Для такой прозы, якобы разрывчатой, нужны разрывы в бумаге: отдельные листы. Вот и причина, по-моему, заставившая перейти от тетрадей в клетку на потребительскую бумагу. Случилось это, конечно же, совершенно неосознанно. Но, говоря о том, что в разные времена писалось — и трудности виделись — по-разному, я имел в виду иное.
Когда-то казалось, что не хватает сюжетов. О чем писать? У других события, приключения, опыт жизни, множество встреч, а у меня ничего нет. Кроме того, мучил недостаток воображения. Эту свою особенность я горестно ощущал давно. Ведь если не находилось сюжетов в жизни, их можно было бы выдумывать. Другие же выдумывают. Те, у кого богатое воображение. (Кстати, если говорить без иронии, я считаю воображение, фантазию редчайшим писательским даром, а на людей, обладающих им, смотрю с великим почтением…) Итак, долгое время мне казалось, что главная трудность находить сюжеты.
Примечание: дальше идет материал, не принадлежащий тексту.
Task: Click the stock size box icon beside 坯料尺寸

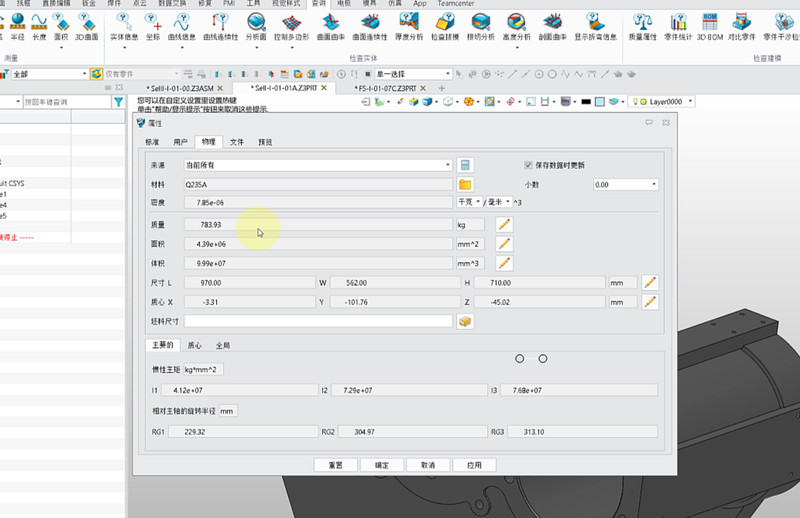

Пожалуй, только в последние годы учения в Литинституте, когда было исчиркано множество тетрадей в клетку, когда были прочитаны важные книги, когда наслушался вдоволь ругани и поношений на семинарах, начала брезжить догадка о том, что не так трудно найти сюжет, как его изложить. Ну какие особенные сюжеты у классиков? Познакомились на набережной в Ялте, стали встречаться в Москве, ничего как-то не получилось… И так далее. Да тут еще новый модный соблазн: бессюжетные рассказы. В институте ходила такая поговорка, придуманная, кажется, Беляниновым: «Мы теперь благоговеем перед Э. Хемингуэем». Каков, к примеру, сюжет «Фиесты»? Рассказать невозможно. Все дело в словах, в интонации. Каждое слово — как тяжелый грузовик, отягощенный громадным грузом смысла. И подчас — двойным, тройным грузом. Порожних грузовиков нет. На этой стройке, которую не обозреть сразу, надо подняться на вершину, а может быть, в небеса и посмотреть сверху — пустые машины не катаются.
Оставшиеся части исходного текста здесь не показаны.